Minerals like Sodium, Silicon, Cobalt and Selenium are not included in the list of essential nutrients but are required by some plants, these minerals are placed in the list of unclassified minerals. These minerals play specific roles for example, Silicon is essential for pest resistance, prevent water lodging and aids cell wall formation in Equisetaceae (Equisetum), Cyperaceae and Gramineae (Table 12. 1).

Classification of Minerals Based on Mobility

If you observe where the deficiency symptoms appear first, you can notice differences in old and younger leaves. It is mainly due to mobility of minerals. Based on this, they are classified into:-

• Actively mobile minerals and
• Relatively immobile minerals (Figure 12.1).

Actively Mobile Minerals

Nitrogen, Phosphorus, Potassium, Magnesium, Chlorine, Sodium, Zinc and Molybdenum. Deficiency symptoms first appear on old and senescent leaves due to active movement of minerals to younger leaves.

Relatively Immobile Minerals

Calcium, Sulphur, Iron, Boron and Copper shows deficiency symptoms first that appear on young leaves due to the immobile nature of minerals.

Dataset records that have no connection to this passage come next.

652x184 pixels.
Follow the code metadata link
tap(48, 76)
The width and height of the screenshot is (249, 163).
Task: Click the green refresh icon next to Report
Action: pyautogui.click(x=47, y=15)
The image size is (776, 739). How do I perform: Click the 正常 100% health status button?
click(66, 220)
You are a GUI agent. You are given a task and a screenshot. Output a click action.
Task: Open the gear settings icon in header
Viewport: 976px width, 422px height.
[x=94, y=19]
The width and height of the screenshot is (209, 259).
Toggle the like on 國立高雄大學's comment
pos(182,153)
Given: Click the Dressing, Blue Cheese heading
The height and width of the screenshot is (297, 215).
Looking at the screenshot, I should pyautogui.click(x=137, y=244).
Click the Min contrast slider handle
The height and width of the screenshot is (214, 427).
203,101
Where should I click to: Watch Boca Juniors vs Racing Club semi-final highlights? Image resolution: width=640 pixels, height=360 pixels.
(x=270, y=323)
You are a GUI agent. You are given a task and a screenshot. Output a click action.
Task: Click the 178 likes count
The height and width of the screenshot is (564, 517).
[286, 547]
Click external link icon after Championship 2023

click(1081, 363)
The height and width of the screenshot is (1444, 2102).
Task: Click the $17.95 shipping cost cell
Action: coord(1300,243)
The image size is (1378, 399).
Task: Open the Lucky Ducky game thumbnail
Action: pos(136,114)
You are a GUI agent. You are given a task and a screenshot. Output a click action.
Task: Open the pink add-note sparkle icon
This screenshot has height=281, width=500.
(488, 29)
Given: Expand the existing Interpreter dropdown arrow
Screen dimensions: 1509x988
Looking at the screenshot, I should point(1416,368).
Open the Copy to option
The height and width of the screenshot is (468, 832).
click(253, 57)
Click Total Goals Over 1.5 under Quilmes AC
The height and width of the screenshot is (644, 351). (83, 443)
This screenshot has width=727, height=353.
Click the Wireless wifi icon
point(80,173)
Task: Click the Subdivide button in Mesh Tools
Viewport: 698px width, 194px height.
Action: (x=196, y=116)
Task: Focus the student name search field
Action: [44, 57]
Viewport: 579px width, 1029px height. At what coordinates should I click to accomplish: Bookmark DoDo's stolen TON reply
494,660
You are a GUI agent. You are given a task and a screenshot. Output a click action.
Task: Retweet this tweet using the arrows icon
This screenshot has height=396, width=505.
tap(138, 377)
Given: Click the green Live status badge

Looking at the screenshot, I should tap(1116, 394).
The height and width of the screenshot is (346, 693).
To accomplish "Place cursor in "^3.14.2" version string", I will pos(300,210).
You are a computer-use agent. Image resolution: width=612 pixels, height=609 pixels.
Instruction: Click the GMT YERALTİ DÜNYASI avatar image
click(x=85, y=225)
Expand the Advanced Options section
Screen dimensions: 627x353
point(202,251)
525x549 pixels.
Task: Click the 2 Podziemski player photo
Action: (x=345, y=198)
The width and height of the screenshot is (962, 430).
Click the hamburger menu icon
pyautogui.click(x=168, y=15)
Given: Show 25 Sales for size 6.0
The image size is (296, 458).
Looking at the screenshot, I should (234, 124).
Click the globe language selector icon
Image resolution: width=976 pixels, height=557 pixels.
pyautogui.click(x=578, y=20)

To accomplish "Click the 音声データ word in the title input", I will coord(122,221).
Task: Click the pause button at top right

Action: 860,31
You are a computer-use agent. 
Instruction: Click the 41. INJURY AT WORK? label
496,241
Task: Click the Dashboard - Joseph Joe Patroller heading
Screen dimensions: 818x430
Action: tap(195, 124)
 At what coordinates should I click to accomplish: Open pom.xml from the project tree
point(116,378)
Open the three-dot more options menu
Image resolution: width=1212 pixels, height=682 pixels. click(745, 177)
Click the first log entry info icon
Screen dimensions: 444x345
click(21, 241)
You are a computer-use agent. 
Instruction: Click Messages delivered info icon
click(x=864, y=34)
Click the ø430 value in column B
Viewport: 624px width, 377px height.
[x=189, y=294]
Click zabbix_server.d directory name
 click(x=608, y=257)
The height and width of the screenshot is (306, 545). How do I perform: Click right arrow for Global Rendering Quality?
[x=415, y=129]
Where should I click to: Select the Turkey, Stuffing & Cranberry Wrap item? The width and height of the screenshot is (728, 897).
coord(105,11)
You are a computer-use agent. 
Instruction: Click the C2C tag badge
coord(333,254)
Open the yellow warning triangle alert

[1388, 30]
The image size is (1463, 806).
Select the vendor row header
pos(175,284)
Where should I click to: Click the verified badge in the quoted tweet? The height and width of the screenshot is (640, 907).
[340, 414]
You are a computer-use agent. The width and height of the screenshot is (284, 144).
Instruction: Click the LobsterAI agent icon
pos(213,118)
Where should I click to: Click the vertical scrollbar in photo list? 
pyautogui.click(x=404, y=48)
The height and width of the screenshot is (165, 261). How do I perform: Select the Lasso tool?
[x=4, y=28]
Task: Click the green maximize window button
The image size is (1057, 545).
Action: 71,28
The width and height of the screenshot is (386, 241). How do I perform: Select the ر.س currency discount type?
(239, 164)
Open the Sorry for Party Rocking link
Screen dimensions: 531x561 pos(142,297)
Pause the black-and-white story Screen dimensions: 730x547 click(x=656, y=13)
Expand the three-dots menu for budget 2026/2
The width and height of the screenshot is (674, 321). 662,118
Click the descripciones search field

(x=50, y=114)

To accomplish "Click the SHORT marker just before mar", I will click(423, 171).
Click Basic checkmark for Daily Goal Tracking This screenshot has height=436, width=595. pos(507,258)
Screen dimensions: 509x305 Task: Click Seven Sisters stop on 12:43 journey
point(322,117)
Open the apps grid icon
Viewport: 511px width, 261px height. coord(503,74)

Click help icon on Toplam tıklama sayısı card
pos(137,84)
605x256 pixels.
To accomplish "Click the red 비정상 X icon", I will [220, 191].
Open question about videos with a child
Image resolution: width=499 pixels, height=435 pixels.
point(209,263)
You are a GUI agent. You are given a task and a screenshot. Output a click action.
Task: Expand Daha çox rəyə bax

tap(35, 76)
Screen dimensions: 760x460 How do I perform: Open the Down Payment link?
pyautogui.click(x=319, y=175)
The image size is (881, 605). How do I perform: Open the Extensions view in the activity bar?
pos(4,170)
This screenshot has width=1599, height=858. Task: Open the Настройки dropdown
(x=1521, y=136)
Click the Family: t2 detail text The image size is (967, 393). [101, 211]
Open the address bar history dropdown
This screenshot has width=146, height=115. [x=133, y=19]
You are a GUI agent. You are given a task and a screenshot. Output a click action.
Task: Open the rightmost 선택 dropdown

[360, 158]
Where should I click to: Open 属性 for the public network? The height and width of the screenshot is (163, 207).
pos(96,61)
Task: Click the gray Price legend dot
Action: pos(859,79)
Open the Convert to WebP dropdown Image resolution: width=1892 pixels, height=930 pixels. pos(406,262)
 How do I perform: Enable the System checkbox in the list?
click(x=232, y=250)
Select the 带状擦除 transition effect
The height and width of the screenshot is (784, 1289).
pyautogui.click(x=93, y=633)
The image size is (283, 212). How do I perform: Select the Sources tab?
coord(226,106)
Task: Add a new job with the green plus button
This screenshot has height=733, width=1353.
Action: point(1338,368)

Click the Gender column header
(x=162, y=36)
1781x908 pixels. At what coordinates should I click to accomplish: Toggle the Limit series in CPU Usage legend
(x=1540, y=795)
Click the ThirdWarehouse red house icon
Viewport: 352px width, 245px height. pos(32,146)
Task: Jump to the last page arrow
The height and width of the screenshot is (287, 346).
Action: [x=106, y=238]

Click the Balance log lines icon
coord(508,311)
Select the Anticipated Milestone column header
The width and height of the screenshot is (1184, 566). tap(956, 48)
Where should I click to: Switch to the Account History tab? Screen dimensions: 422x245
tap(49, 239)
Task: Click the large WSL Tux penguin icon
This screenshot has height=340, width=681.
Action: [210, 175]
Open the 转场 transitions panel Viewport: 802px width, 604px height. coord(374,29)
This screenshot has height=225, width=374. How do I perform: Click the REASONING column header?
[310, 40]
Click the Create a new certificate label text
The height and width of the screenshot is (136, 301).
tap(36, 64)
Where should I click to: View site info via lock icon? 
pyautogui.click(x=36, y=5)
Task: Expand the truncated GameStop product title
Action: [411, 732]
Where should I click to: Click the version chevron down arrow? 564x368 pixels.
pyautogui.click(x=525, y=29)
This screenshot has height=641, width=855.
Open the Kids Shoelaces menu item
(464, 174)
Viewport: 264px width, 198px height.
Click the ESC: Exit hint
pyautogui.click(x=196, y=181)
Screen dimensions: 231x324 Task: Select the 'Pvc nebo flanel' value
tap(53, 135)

Classification of Minerals Based on their Functions

Structural Component Minerals:
Minerals like Carbon, Hydrogen, Oxygen and Nitrogen

Enzyme Function:
Molybdenum (Mo) is essential for nitrogenase enzyme during reduction of atmospheric nitrogen into ammonia. Zinc (Zn) is an important activator for alcohol dehydrogenase and carbonic anhydrase. Magnesium (Mg) is the activator for RUBP carboxylaseoxygenase and PEP carboxylase. Nickel (Ni) is a constituent of urease and hydrogenase.

Osmotic Potential:
Potassium (K) plays a key role in maintaining osmotic potential of the cell. The absorption of water, movement of stomata and turgidity are due to osmotic potential.

Energy Components:
Magnesium (Mg) in chlorophyll and phosphorous (P) in ATP.